The figures are at odds with comments by senior US officers such as Marine General John Allen, the top coalition commander in Afghanistan, who, in an interview with USA Today published on Thursday, spoke about the sinking morale of Taliban insurgents. He claimed Taliban fighters felt abandoned by their leaders sheltering in the safety of Pakistan, saying “now is the moment” to convince them to renounce violence and return to village life.
But Tony Shaffer, a lieutenant-colonel in the US army who wrote a book about the war, Operation Dark Heart, partially censored by the Pentagon, said: “What August tells us in there is a huge disconnect between the Pentagon and troops on the ground. The bottom line is we need a reckoning of propaganda coming out of the Pentagon and the reality of what is going on in Afghanistan.”
Shaffer, who thinks the US is pursuing the same failed strategy as the Russians, said: “The Taliban have been very effective.”
The August figures include 30 US troops killed when the Taliban brought down a Chinook helicopter that included a team of SEAL special forces. US casualties have been mounting since Barack Obama became president in January 2009 and switched priorities from Iraq to Afghanistan.
Michael O’Hanlon, one of America’s leading military analysts, based at the Brookings Institution, noted that about half the fatalities in August were down to the helicopter crash. “Afghanistan is somewhat better but is not improving fast enough,” he said. “I do feel that it’s been only a moderately encouraging year there.”
In 2008, the US death toll in Afghanistan was 155, doubling to 317 in 2009, 499 last year and 308 this year so far. The US figures are only a small proportion of the overall deaths in Afghanistan, in which civilians make up the biggest percentage.
The Afghan army and police are also suffering, with the Washington Post reporting yesterday that 1,555 Afghan policemen were killed over the past year, more than double the number of Afghan soldiers who died within the same period.
Almost 10 years after 9/11, war fatigue has a secure grip on America, with neither Afghanistan nor Iraq featuring much in television news, squeezed out by domestic concerns about unemployment and the faltering economy. Both wars are seldom raised by Obama or by his potential Republican opponents in next year’s race for the White House.
The absence of US fatalities in Iraq, even though the carnage among Iraqi civilians and Iraqi forces is still high, reflects a decision by the Pentagon to keep almost all the 43,000 US troops in the country confined to their garrisons and away from the frontline.
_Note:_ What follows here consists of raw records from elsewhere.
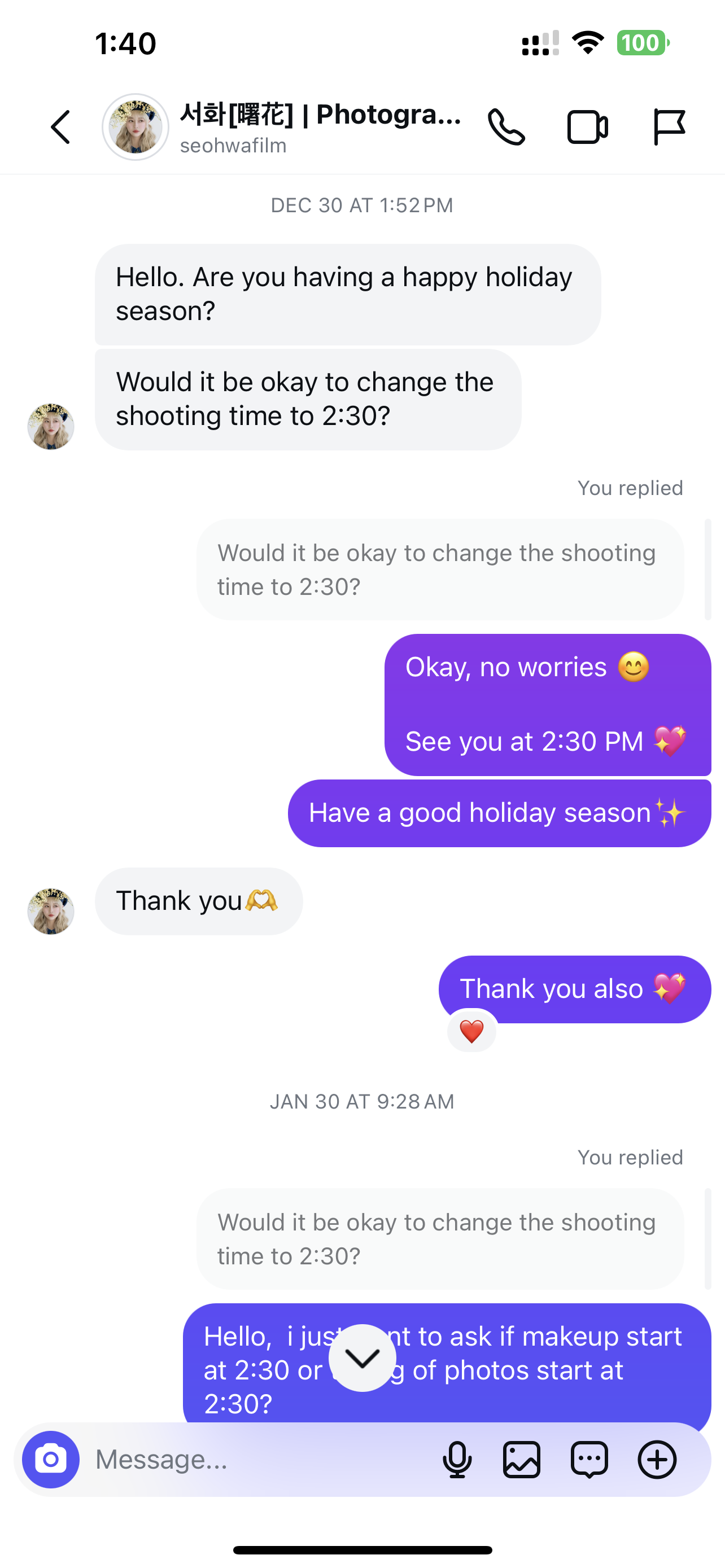
Task: Tap the "Okay, no worries" sent message
Action: tap(547, 704)
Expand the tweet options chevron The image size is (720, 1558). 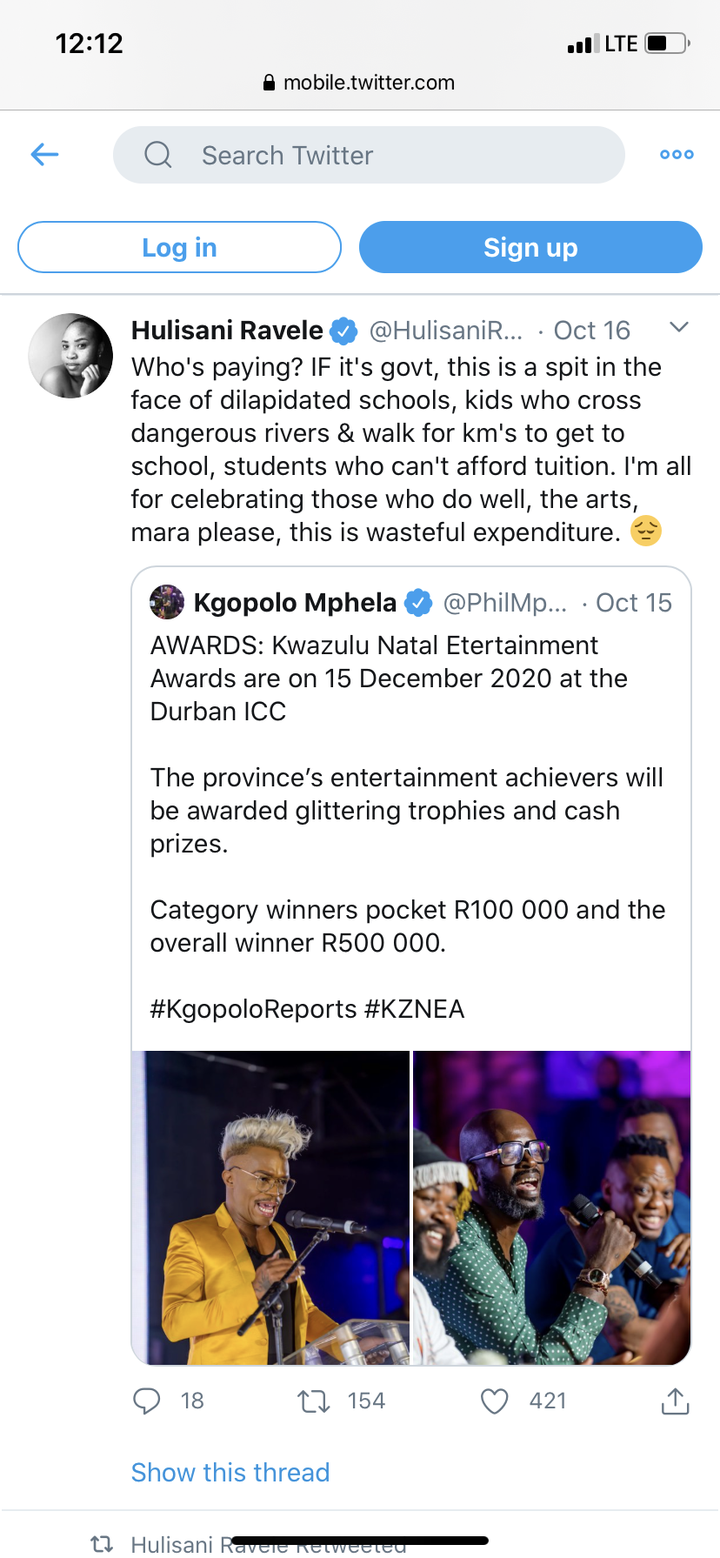[678, 328]
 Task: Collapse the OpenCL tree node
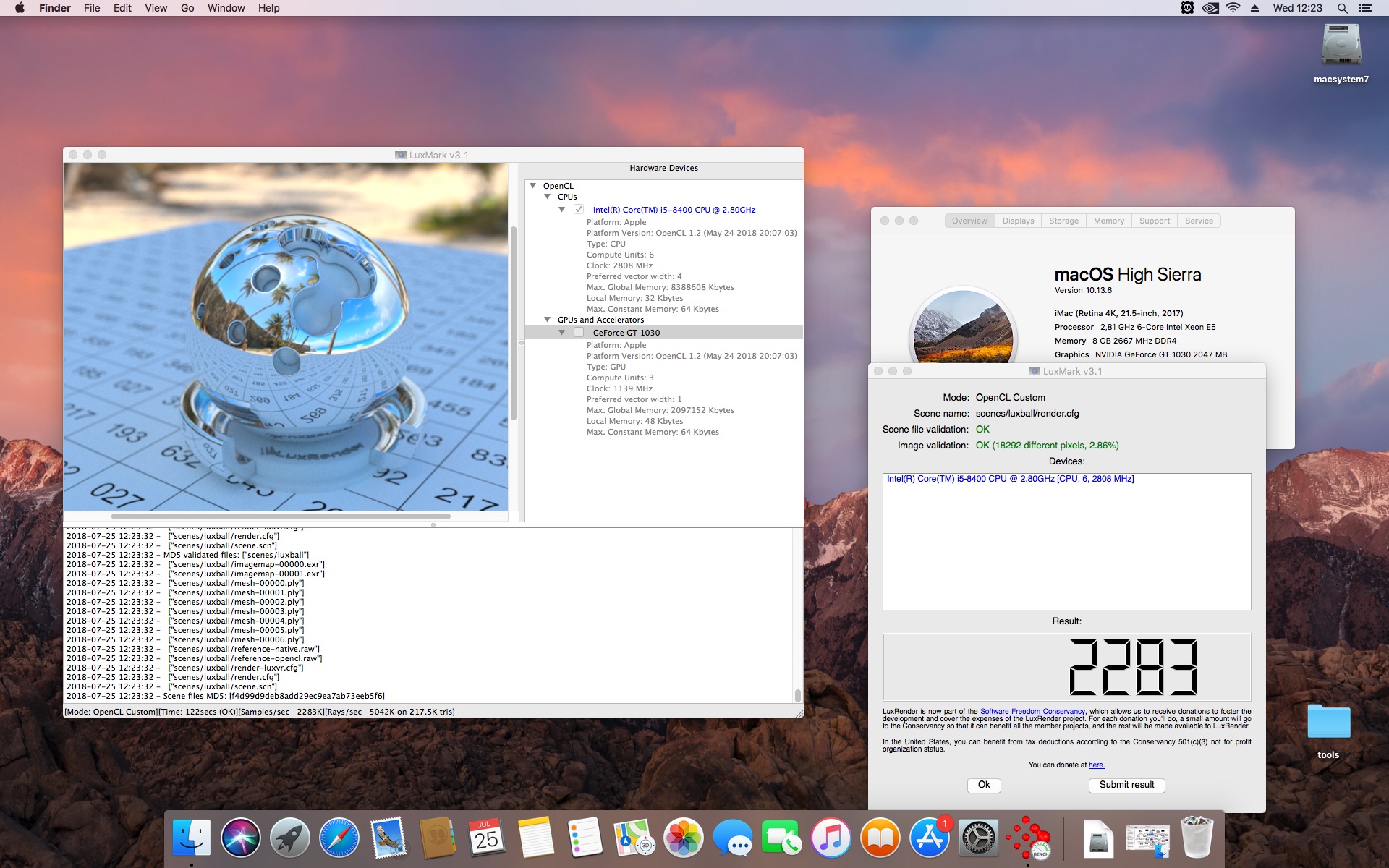533,186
All US troops are scheduled to leave Iraq by the end of December, though negotiations are continuing between the US government and Iraqi leader, Nouri al-Maliki about maintaining a small US military presence beyond that date.
US military commanders warn that they expect to come under sustained attack over the next few months as they pull out, with various Iraqi groups wanting to be able to claim credit for forcing America out of the country.
According to the Pentagon, 1,733 US service members have been killed in Afghanistan and more than 4,400 in Iraq.
Reuters, in an assessment based on US and Iraqi figures, estimates at least 2,600 Iraq civilians, police and soldiers have been killed since the US formally declared an end to combat operations on 31 August last year. James Buchanan, the senior US military spokesman in Iraq, told the agency the country remained dangerous. But he added: “Broad trend-wise, I do think Iraq is making progress in the security side. Broad trend-wise we’ve seen an overall reduction in the number of attacks, a reduction in the lethality of the attacks, how many casualties are they causing.”